要点国民年金法 52 条の 3 は、死亡一時金の遺族を配偶者から兄弟姉妹まで 6 順位で定め、死亡当時に生計を同じくしていたことを要件とする。同順位者が複数なら一人の請求で全員分が完了する。
Q · 国民年金の死亡一時金は、家族の誰がもらえるんですか?
配偶者から兄弟姉妹までの 6 順位で、生計同一が要件です
国民年金法 52 条の 3 により、死亡一時金を受けられる遺族は、配偶者、子、父母、孫、祖父母、兄弟姉妹の順で、いずれも死亡当時に故人と生計を同じくしていたことが要件です。遺族基礎年金のような収入による生計維持要件は課されません。同順位の遺族が二人以上いる場合、第 3 項により一人がした請求は全員のため全額についてしたものとみなされ、一人への支給で国の支払は完了します。残りの同順位者は国に再請求できず、受け取った本人との私的な清算になります。
配偶者、子、父母、孫、祖父母、兄弟姉妹。この六段の階段が、国民年金の死亡一時金を誰が受け取るかを決める。注目すべき点は二つある。第一に、要件は「死亡当時に生計を同じくしていた」ことだけで、遺族基礎年金や遺族厚生年金で必ず問われる「生計を維持されていた」という収入要件(年収850万円未満など)は課されない。年収の高い弟でも、同居していれば第一線に立てる。第二に、第3項の効き方が容赦ない。同順位の遺族が複数いるとき、そのうち一人がした請求は全員のため全額についてしたものとみなされ、一人への支給は全員への支給とみなされる。兄弟三人のうち先に窓口へ行った一人が受け取れば、国の支払義務はそこで完結する。
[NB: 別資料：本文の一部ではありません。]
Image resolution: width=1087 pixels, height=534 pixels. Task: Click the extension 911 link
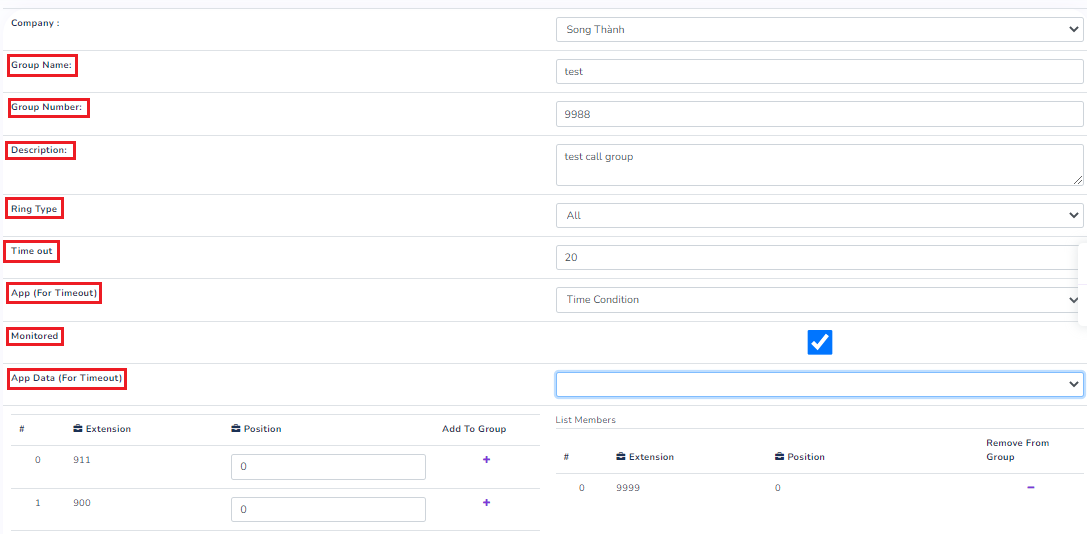[82, 460]
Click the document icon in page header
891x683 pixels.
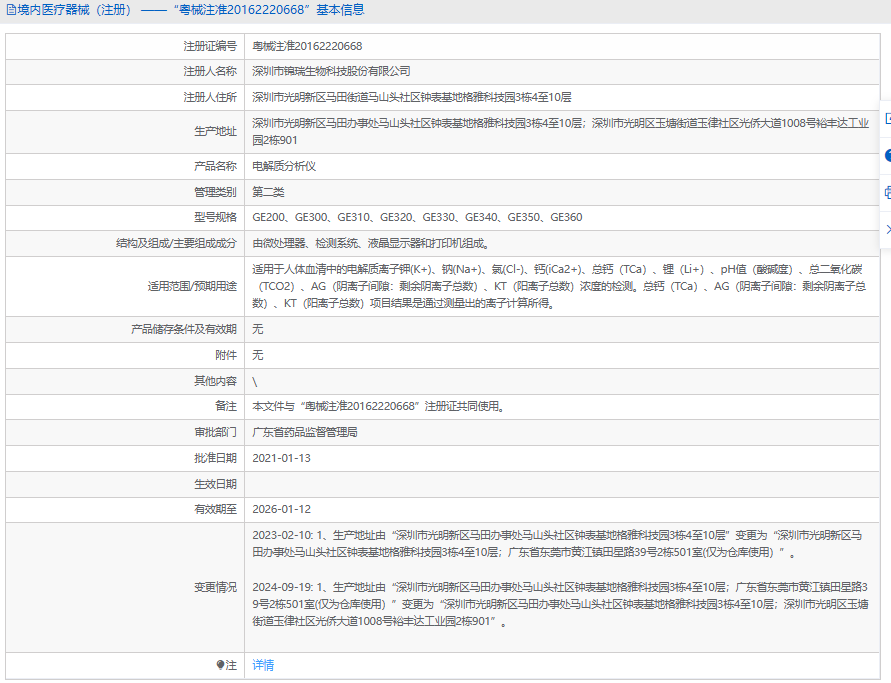click(x=10, y=10)
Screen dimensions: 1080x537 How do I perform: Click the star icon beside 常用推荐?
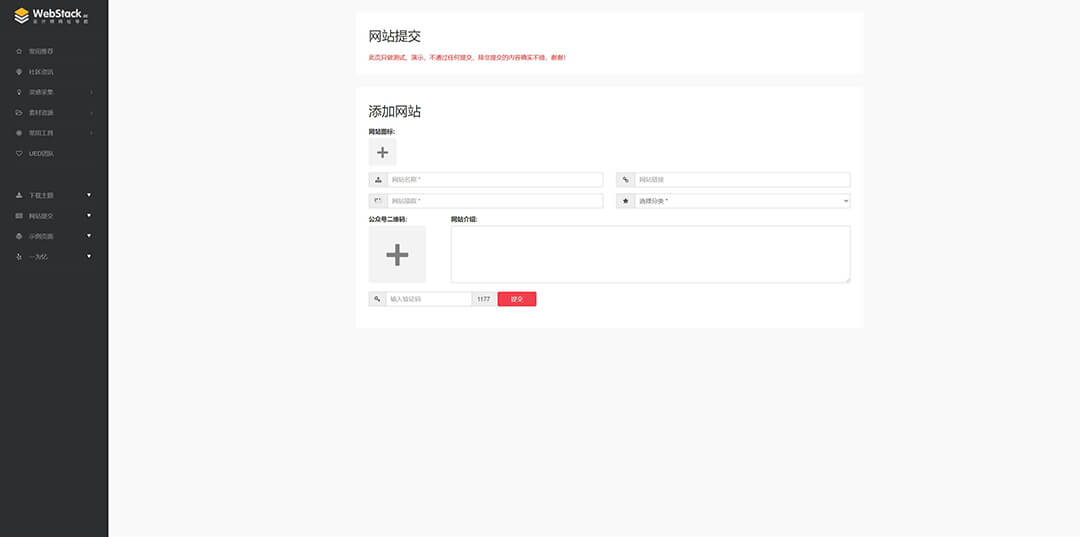click(19, 51)
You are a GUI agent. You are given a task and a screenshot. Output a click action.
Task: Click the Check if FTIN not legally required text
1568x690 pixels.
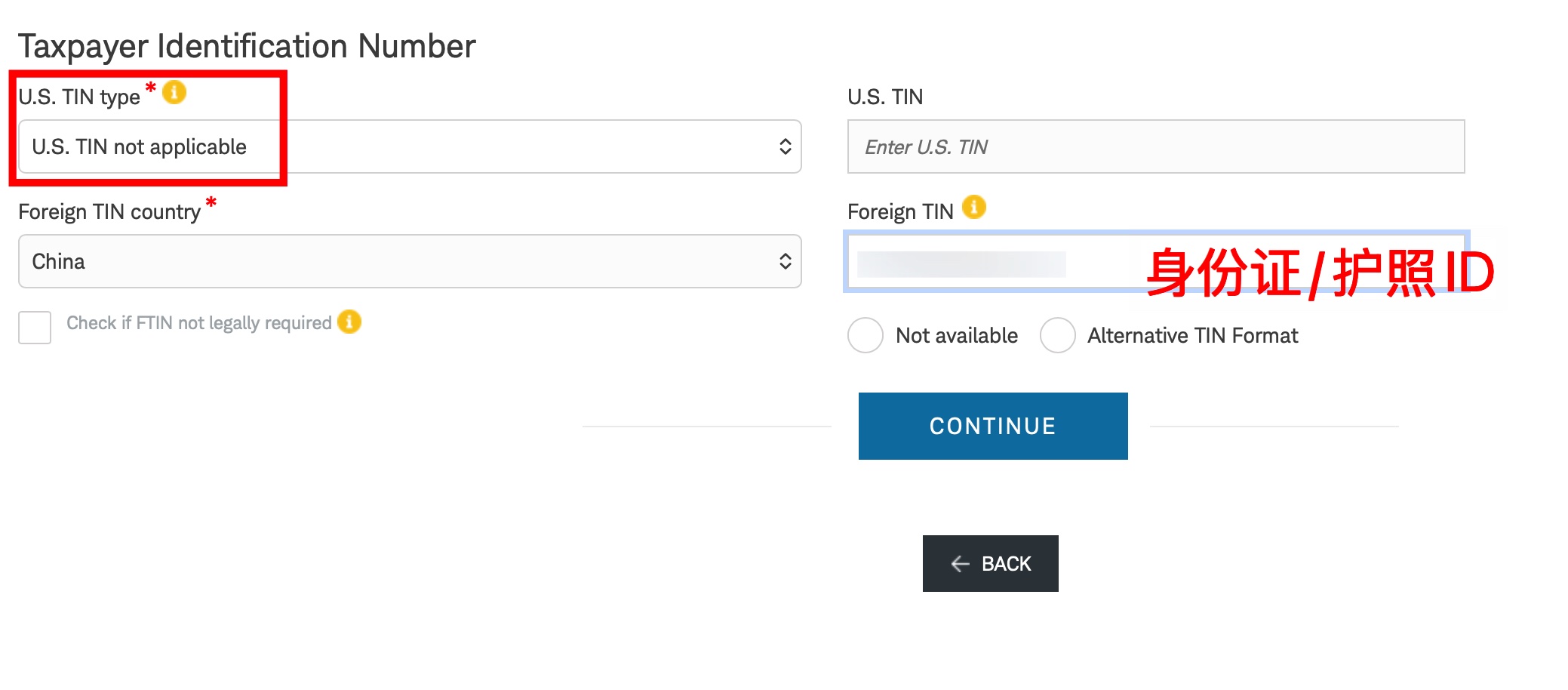click(x=199, y=323)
残る二人は国に対して何も言えず、取り戻すなら受け取った本人と私的に清算するしかない。家族会議を待ってくれる制度ではない。
国民年金法 52 条の 3 は、死亡一時金の受給権者たる遺族の範囲と順位を定める規定である。遺族は配偶者、子、父母、孫、祖父母、兄弟姉妹の順とし、いずれも死亡の当時、死亡した者と生計を同じくしていたことを要する。同順位者が二人以上あるときは、その一人がした請求および一人に対してした支給は、全員についてしたものとみなされる。
AI 輔助整理,以條文原文為準
第 1 号被保険者として保険料を納めた人が、老齢基礎年金も障害基礎年金も受けずに亡くなったとき、生計を同じくしていた遺族に一回だけ支給される給付です。根拠は国民年金法 52 条の 2 から 52 条の 6。
国民年金法 52 条の 4 により納付済月数で決まり、36 か月以上 180 か月未満で 12 万円、420 か月以上で 32 万円です。付加保険料を 36 か月以上納めていれば 8,500 円が加算されます。
死亡日の翌日から 2 年で時効消滅します(国民年金法 102 条)。起算点は死亡日そのものではなく翌日です。同順位者の誰も動かないまま 2 年が過ぎれば、全員が受け取れなくなります。
死亡一時金裁定請求書、故人の年金手帳または基礎年金番号がわかるもの、戸籍謄本、住民票(世帯全員分・故人の除票)、請求者名義の預金口座がわかるものが基本です。生計同一の確認資料を求められる場合もあります。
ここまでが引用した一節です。